Toolformer: Language Models Can Teach Themselves to Use Tools
Schick et al. (Meta, 2023) — language models can teach themselves to call external APIs by self-generating training data. The conceptual origin of tool use in LLMs before ChatGPT plugins or function calling.
Authors: Timo Schick, Jane Dwivedi-Yu, Roberto Dessì, Roberta Raileanu, Maria Lomeli, Luke Zettlemoyer, Nicola Cancedda, Thomas Scialom (Meta AI) Published: February 2023 (arXiv 2302.04761) Venue: NeurIPS 2023
[Source: arxiv.org/abs/2302.04761, ai.meta.com/research/publications/toolformer, 2026-05-03]
The Problem It Solved
Prior to Toolformer, language models could use tools if you demonstrated how in the prompt (few-shot). But this required:
- Task-specific examples for every tool
- Human annotation of when and how to call each API
- The model following a scripted template rather than deciding for itself
Toolformer showed that a model could learn to use tools autonomously — deciding when calling a tool is worth it and what arguments to pass — without any task-specific supervision.
Core Contribution
A self-supervised approach to teaching LLMs to call APIs. The model learns to:
- Decide whether a tool call is useful at a given point in the text
- Choose which tool to call
- Construct the correct arguments
- Incorporate the result into the continuing generation
All learned from data the model generates itself — no human annotation of tool calls required.
Method
Step 1 — Sample candidate tool calls
Given an existing text corpus, use the base LLM to generate candidate API calls at positions where a tool call might be useful.
Input text: "The population of Germany is"
Candidate: "The population of Germany is [QA("What is Germany's population?")] ..."

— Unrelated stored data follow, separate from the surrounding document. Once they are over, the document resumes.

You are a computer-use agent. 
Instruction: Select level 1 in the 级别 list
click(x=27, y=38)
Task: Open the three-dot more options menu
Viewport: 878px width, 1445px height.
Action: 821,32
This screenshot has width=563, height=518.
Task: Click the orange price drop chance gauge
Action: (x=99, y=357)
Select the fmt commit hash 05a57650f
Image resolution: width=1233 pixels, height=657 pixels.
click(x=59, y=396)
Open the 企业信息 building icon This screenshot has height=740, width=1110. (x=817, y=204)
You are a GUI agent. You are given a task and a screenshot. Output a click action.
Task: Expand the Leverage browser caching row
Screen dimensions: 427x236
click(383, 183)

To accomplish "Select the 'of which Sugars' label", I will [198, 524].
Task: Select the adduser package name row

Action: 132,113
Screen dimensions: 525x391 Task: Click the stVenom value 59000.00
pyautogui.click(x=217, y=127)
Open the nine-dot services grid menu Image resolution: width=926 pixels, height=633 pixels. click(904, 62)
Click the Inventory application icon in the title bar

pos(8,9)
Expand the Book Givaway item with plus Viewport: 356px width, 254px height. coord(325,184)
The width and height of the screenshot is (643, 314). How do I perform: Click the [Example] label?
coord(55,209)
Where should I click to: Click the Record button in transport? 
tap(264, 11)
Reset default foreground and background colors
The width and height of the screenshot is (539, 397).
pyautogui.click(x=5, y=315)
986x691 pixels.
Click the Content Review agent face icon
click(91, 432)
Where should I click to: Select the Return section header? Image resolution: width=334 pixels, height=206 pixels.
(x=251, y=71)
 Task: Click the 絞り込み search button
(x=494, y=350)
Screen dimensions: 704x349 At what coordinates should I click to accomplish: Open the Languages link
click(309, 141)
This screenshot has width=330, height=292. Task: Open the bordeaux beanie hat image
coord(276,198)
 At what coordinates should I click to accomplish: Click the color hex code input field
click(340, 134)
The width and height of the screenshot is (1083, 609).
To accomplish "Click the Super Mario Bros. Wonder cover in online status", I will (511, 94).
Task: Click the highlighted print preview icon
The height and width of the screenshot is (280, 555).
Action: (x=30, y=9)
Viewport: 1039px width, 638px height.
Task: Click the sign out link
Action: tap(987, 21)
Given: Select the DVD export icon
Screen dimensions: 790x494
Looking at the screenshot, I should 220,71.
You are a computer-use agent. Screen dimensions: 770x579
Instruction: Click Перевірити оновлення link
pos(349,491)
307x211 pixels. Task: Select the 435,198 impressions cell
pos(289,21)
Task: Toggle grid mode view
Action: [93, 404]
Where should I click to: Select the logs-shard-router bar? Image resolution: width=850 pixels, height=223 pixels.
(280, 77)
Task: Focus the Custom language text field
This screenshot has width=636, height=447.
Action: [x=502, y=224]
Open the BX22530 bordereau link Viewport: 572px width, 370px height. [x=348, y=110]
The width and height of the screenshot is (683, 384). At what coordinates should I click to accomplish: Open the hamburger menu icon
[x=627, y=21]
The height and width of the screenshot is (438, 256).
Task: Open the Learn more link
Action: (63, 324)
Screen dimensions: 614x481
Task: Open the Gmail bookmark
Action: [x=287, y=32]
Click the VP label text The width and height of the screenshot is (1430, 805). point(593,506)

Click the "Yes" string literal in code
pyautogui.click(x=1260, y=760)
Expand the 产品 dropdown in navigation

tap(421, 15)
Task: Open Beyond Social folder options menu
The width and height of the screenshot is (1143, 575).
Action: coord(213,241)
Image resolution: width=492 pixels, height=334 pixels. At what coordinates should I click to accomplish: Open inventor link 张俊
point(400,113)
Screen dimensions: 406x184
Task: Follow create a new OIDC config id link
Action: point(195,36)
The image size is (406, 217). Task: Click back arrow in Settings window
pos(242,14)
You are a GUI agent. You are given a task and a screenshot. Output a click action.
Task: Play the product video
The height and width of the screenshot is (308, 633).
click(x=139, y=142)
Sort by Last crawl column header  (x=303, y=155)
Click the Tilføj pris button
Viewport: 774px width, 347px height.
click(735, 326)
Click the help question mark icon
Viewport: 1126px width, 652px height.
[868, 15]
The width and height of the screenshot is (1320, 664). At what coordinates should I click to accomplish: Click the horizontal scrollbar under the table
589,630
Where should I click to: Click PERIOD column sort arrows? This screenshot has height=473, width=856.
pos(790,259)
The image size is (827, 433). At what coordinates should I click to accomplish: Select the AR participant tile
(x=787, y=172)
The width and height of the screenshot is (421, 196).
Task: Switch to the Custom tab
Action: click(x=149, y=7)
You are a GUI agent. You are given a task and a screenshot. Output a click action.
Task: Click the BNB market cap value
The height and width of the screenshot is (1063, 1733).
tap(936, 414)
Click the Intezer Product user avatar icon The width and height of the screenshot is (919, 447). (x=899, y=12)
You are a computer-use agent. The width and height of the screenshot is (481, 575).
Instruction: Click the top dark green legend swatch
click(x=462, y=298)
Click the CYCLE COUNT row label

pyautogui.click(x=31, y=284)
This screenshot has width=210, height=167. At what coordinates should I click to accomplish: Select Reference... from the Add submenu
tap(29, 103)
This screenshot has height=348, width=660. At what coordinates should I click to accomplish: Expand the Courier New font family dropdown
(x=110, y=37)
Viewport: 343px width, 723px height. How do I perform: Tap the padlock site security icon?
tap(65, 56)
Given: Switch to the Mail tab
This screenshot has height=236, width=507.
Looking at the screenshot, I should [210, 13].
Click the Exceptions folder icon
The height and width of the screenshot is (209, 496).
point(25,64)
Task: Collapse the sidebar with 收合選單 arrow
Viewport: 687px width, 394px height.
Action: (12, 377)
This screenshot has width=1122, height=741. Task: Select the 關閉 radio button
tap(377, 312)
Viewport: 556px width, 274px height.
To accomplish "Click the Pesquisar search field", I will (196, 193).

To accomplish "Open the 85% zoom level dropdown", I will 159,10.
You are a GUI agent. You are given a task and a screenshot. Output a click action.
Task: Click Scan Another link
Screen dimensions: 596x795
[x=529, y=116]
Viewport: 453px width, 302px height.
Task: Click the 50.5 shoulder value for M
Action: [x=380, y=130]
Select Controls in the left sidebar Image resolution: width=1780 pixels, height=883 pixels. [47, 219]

Step 2 — Execute and filter
Execute the candidate API calls. Keep only the ones where the API result actually improves the model's ability to predict the following tokens — measured by perplexity reduction.
Keep: [QA("What is Germany's population?")] → "83 million"
→ reduces perplexity of "83 million people" from 45 to 3.2
Discard: [Calculator("2+2")] in a text about history
→ no perplexity reduction; model didn't need it
Step 3 — Fine-tune
Fine-tune the base LLM on the filtered dataset of (text + API calls + results). The model learns when tool calls are actually useful, not just when they are syntactically plausible.
Tools Evaluated
| Tool | Purpose |
|---|---|
| Calculator | Arithmetic expressions |
| Wikipedia Search | Factual lookups |
| Q&A system | Open-domain question answering |
| Machine Translation | Language translation |
| Calendar | Current date lookup |
The model learned to use all five. Critically, it learned to not call tools when they aren't useful — a key behaviour previous approaches struggled with.
Key Results
- Outperformed GPT-J (6.7B) on a range of downstream tasks using a smaller model, by virtue of tool use
- Calculator use essentially solved arithmetic tasks that the base model failed at
- Wikipedia search substantially improved factual accuracy
- The model knew when not to call tools — calling a calculator for creative writing tasks would hurt, and the trained model avoided this
Why This Paper Matters
Toolformer appeared in February 2023 — a month before GPT-4 was released, and before OpenAI launched plugins or function calling. It established the key insight that underpins all subsequent tool use work:
Tool use is a learnable behaviour, not just a prompting trick.
Everything that followed — OpenAI function calling, Anthropic tool use, the protocols/mcp protocol, the agents/react-pattern loop, agents/langgraph tool nodes — builds on this foundation. The model needs to decide whether to call a tool, which tool, and with what arguments. Toolformer demonstrated all three could be learned from data.
Limitations
- Self-supervised approach requires running inference to generate training data — expensive at scale
- Relies on a single-turn tool call format; doesn't handle multi-turn or sequential tool chains
- The model is fine-tuned rather than using a general-purpose framework — each new tool set requires new fine-tuning
- Predates the ReAct pattern (papers/react) and the Thought→Action→Observation loop that handles multi-step reasoning
Connections
- papers/react — Yao et al. 2022: the Thought/Action/Observation loop that extended Toolformer's single-call idea into multi-step agent reasoning
- protocols/mcp — the standardised protocol that systematises what Toolformer proved was possible
- agents/react-pattern — the production implementation of Toolformer's core insight
- agents/practical-agent-design — tool design principles that descend from this work
- protocols/tool-design — how to design tools so models use them correctly
- papers/key-papers — reading list context
Open Questions
- Would the Toolformer self-supervised approach work for teaching models to use MCP tools without fine-tuning, using DSPy-style optimisation instead?
- Does the perplexity-reduction filtering criterion generalise well to tools that return long or structured outputs (code, JSON) rather than short factual answers?